Count the lines in the records that contain the word "Downloads" and give only that number.

Stored items:
────────────────

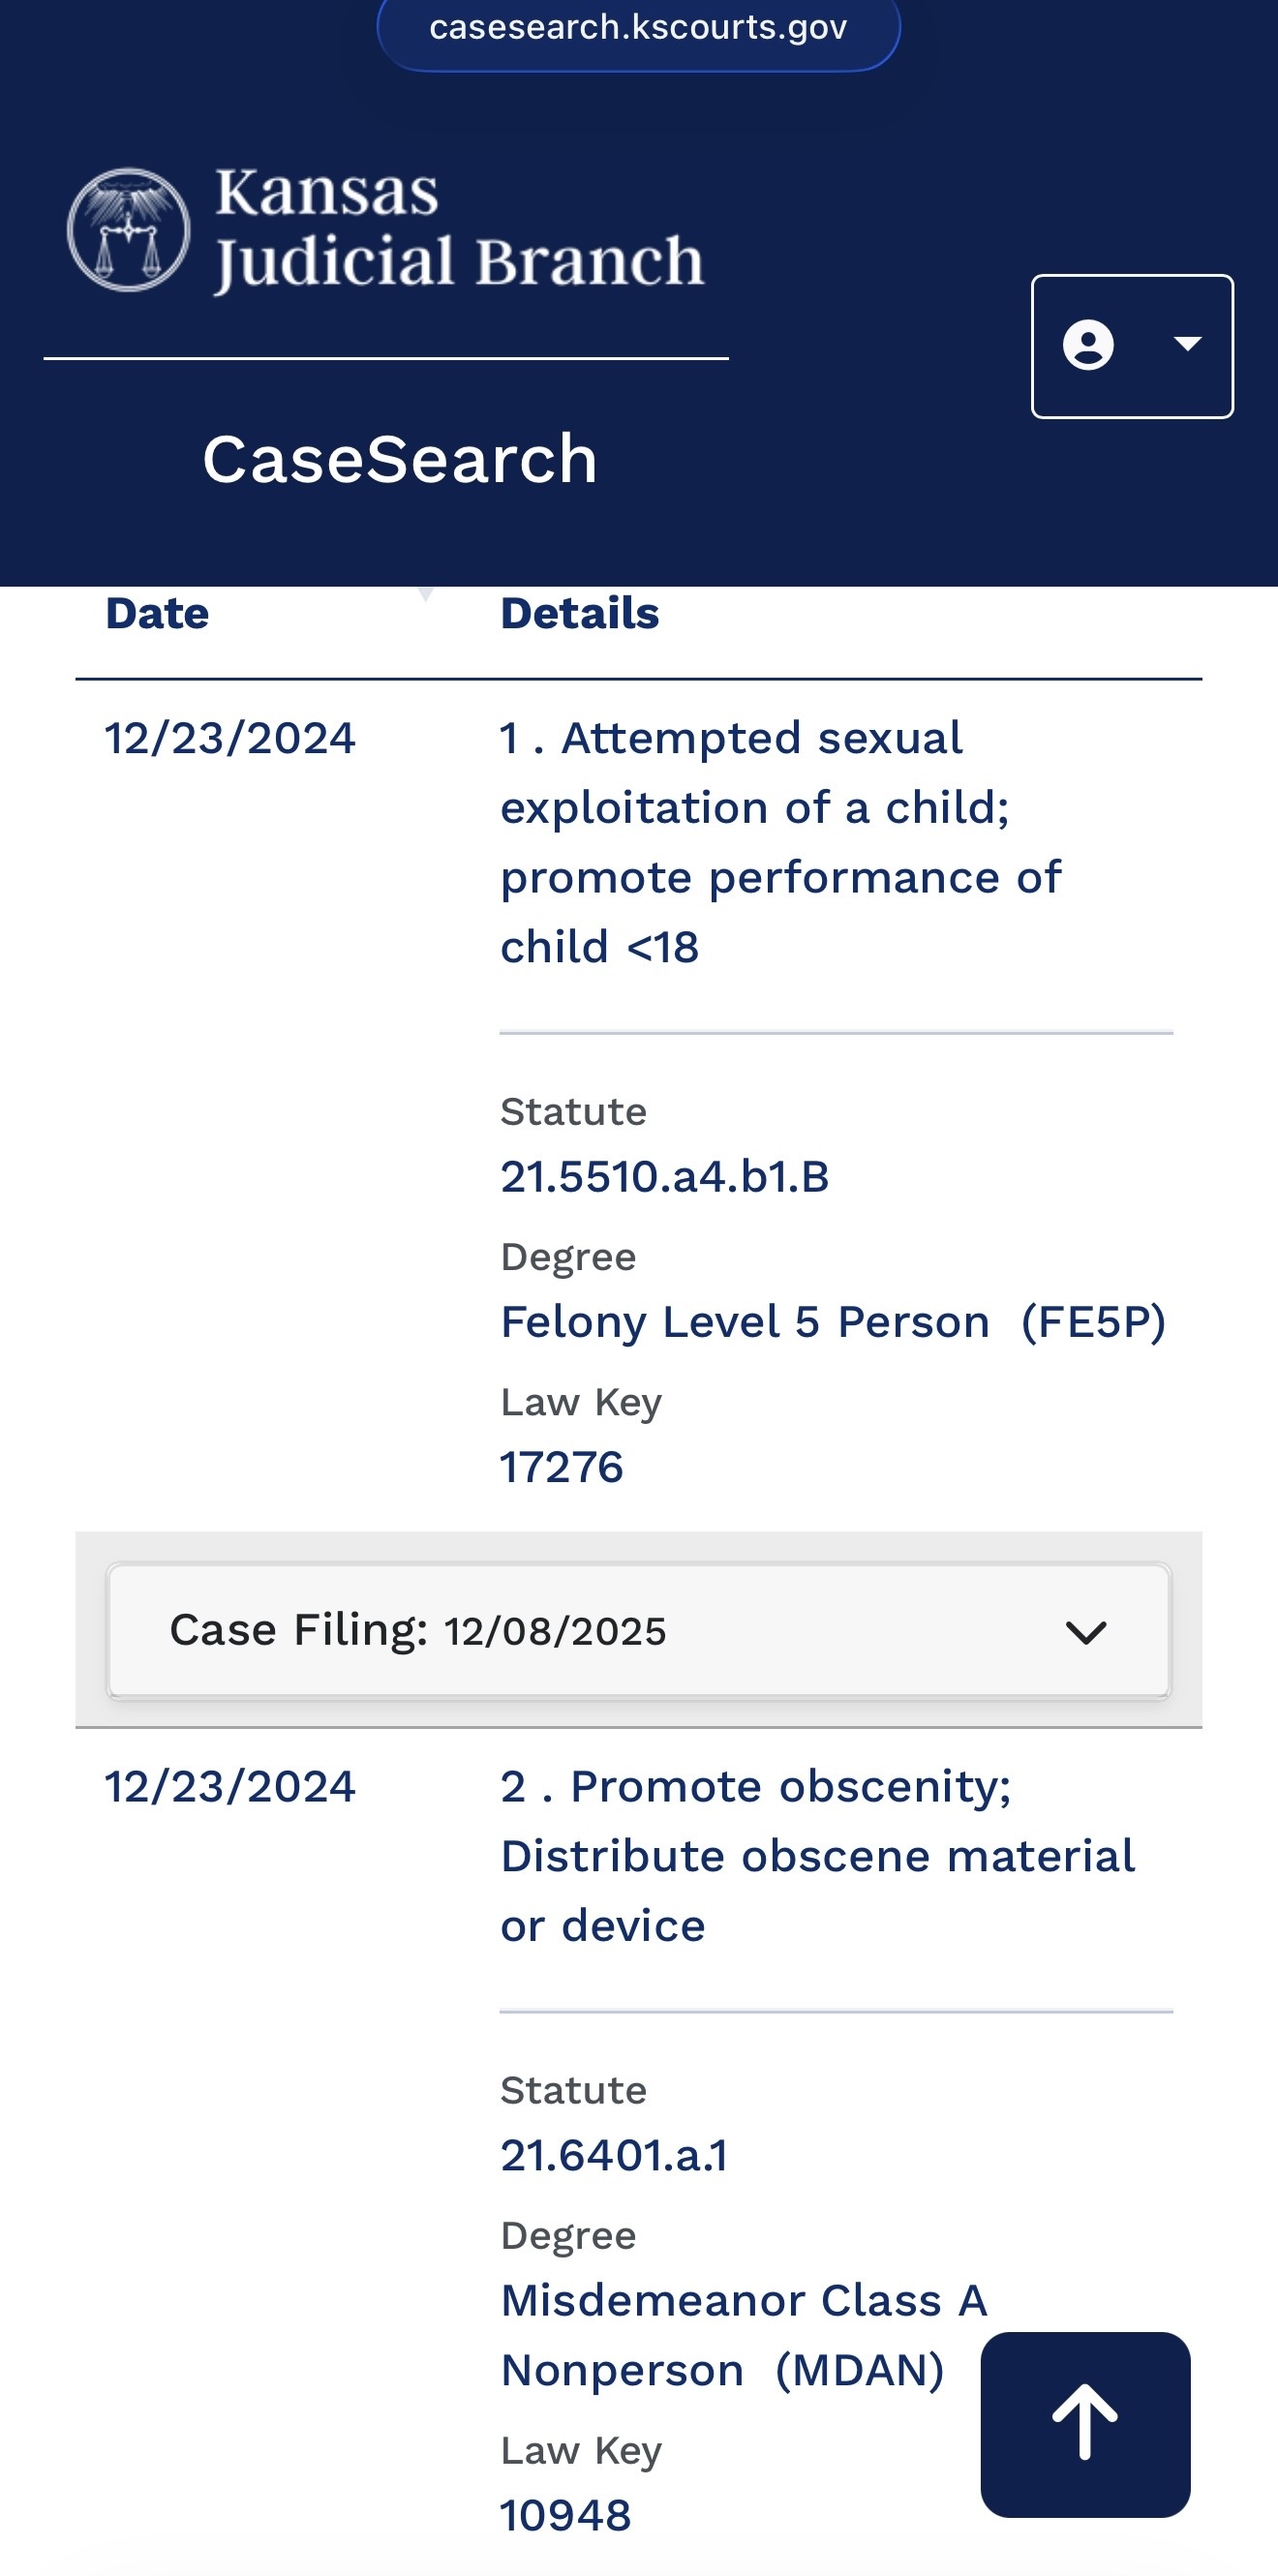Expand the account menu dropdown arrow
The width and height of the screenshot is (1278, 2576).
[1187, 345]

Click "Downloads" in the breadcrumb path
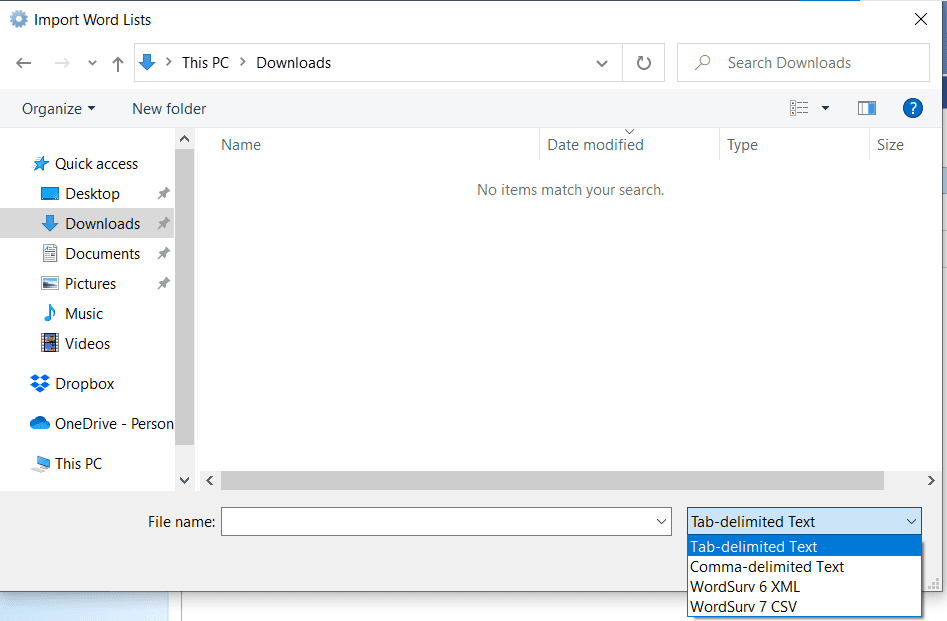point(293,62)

────────────────

Correct result: 1